### PASSAGE TO READ
◇ ◇ ◇
My Lenten Roses have bloomed just in time.


Lent begins today. To me, it’s the second holiest Christian season–Easter is the first. Easter is mystery. Lent is our human preparation for the mystery.

Lent is 40 days long. That’s how long Christ, after his baptism, fasted and prayed and lived in the wilderness. While he was there, he was tempted by Satan, offered the world.

Once the sole provenance of liturgical churches, Lent is gaining popularity with not just Protestants, but also secular communities. As a Christian, I’m cool with the cultural appropriation of the practice, and am even a little amused when non-Christians participate. It’s a commemoration of a serious sacrifice, not a season of self-improvement. BUT why not? Self-discipline and self-improvement and self-denial can be great for our growth. And if we are growing in our hearts, and growing in knowledge, I suspect that Jesus would give us a big thumbs up.

Like so many Roman Catholic children, I gave up things like candy for Lent. Later, after I moved on to other liturgical churches, I made Lent a time of spiritual self-inventory and bible study. Also, over the past few years I’ve given up everything from Chocolate to sugar to potato chips. (No matter what I give up, I always gain like five pounds. Obviously, I overcompensate with protein.) Several of my friends give up social media–While up to two or three years ago social media was a troublesome idol for me, it’s not so much any more. Social media is an aspect of my job, in addition to being (mostly) enjoyable. (I’ve also been on way less since this last election.)

This year, I’m giving up one of my most challenging habits: Going to bed long after midnight. I tarried a while with the idea that maybe I’m actually a night person who could sleep in the morning, but I really do get tired around 11, and I’m in terrible shape by  1:00 a.m. I do come by the habit honestly. My mother is a night owl, and I do like to work in the quiet hours. But I don’t necessarily do my best work then.
◇ ◇ ◇
Answer these questions from the piece on Lent.
(a) How long does Lent last?
(b) What did the writer give up for Lent as a Roman Catholic child?
(c) What habit is the writer giving up this year?

### DATA EXCERPT
◇ ◇ ◇
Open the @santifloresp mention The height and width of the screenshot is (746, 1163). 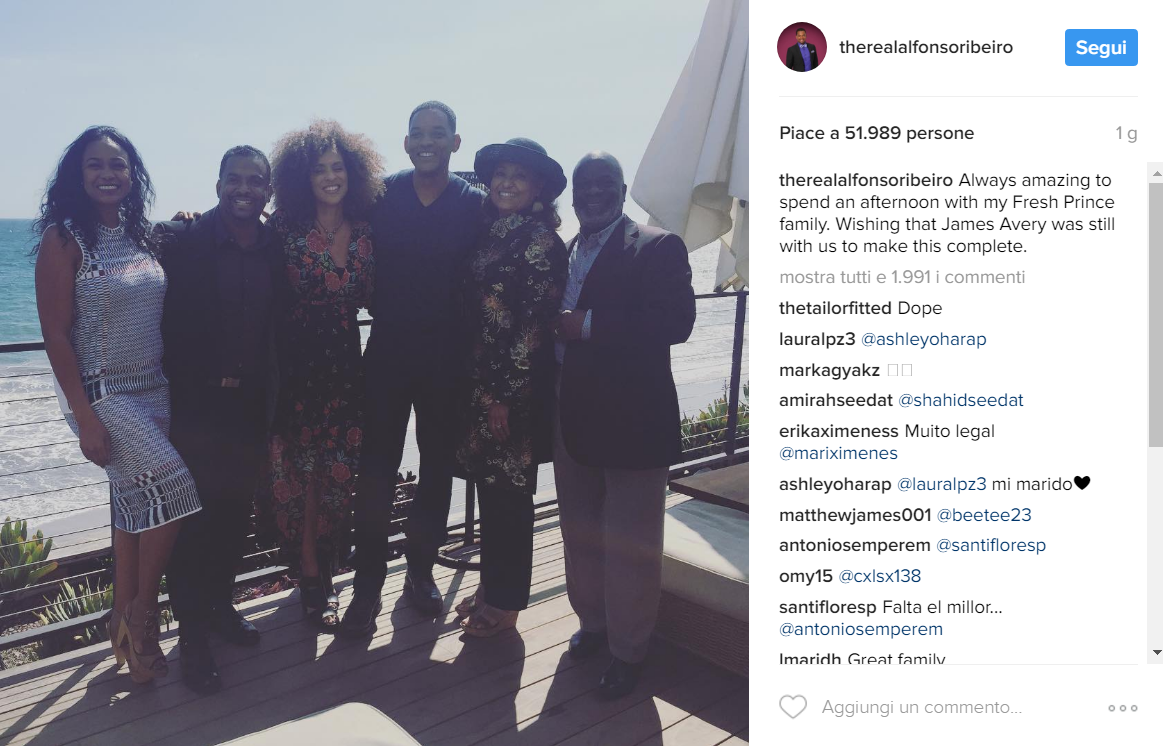[991, 546]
◇ ◇ ◇
### TASK OUTPUT
(a) 40 days.
(b) Things like candy.
(c) Going to bed long after midnight.